*Required task*
Which lines of the data below contain the word "arrow"? Copy each of them.

[Records]
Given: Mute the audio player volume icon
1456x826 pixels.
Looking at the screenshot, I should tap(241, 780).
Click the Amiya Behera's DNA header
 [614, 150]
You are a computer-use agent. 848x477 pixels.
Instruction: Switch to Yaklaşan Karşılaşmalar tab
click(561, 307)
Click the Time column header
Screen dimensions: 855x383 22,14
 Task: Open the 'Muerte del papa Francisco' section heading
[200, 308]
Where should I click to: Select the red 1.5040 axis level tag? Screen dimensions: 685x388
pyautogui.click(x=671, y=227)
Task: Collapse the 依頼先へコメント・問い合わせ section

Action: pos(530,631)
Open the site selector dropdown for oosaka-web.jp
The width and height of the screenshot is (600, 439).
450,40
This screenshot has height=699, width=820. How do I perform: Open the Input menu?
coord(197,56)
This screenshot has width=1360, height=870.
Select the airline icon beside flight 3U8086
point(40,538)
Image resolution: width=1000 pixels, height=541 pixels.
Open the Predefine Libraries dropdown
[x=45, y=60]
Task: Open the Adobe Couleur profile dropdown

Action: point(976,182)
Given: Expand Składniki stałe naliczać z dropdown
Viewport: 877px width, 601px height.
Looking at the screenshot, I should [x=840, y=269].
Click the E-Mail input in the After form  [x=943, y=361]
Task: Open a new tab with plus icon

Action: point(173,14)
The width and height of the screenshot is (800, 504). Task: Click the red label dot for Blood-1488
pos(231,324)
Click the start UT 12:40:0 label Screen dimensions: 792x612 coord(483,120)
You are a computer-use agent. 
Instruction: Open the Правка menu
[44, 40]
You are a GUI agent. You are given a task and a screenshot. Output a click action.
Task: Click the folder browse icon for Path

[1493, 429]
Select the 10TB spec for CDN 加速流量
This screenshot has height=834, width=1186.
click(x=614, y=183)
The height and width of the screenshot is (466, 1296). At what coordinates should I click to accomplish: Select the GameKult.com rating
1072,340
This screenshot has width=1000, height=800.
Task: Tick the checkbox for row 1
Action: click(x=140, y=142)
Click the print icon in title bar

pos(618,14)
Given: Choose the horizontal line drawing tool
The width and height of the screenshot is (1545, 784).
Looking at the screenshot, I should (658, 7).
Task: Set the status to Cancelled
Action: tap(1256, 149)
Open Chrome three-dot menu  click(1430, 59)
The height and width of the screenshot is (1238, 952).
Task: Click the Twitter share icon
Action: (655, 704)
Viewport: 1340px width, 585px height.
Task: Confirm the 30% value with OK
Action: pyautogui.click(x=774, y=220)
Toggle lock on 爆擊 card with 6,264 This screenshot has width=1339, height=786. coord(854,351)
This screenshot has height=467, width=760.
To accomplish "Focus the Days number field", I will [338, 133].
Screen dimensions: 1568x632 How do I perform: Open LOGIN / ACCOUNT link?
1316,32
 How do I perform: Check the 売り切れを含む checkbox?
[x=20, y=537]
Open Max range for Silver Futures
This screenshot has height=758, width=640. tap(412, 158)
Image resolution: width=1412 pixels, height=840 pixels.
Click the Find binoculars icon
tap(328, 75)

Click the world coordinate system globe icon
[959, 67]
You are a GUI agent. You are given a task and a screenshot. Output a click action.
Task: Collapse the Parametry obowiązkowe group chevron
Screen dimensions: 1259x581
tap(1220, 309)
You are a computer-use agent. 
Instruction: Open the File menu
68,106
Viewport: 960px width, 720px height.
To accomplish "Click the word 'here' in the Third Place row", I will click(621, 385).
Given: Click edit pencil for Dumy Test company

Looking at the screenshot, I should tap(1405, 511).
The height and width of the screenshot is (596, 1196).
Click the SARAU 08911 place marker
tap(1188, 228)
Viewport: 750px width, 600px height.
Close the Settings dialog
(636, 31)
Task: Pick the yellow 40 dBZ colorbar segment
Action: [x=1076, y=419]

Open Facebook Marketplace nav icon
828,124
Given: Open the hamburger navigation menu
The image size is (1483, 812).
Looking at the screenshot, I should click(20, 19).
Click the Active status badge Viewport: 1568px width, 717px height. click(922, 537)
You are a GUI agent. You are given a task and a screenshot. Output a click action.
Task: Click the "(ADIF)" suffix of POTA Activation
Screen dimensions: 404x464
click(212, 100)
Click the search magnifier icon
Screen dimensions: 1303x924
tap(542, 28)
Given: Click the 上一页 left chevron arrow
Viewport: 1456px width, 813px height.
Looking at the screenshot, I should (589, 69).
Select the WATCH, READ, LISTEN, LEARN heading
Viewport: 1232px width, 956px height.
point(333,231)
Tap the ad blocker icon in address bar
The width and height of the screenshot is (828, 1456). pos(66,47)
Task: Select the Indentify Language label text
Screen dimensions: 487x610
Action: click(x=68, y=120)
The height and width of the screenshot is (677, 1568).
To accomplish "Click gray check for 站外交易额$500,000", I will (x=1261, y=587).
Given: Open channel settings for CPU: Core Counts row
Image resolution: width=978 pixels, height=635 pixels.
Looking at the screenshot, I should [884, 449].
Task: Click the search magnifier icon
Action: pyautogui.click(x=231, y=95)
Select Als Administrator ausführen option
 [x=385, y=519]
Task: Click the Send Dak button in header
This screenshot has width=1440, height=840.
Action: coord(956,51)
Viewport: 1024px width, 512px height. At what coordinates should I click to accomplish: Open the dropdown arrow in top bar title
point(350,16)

*Exercise response*
Given: Click the 上一页 left chevron arrow
Viewport: 1024px width, 512px height. At what coordinates should I click to accomplish: Open the dropdown arrow in top bar title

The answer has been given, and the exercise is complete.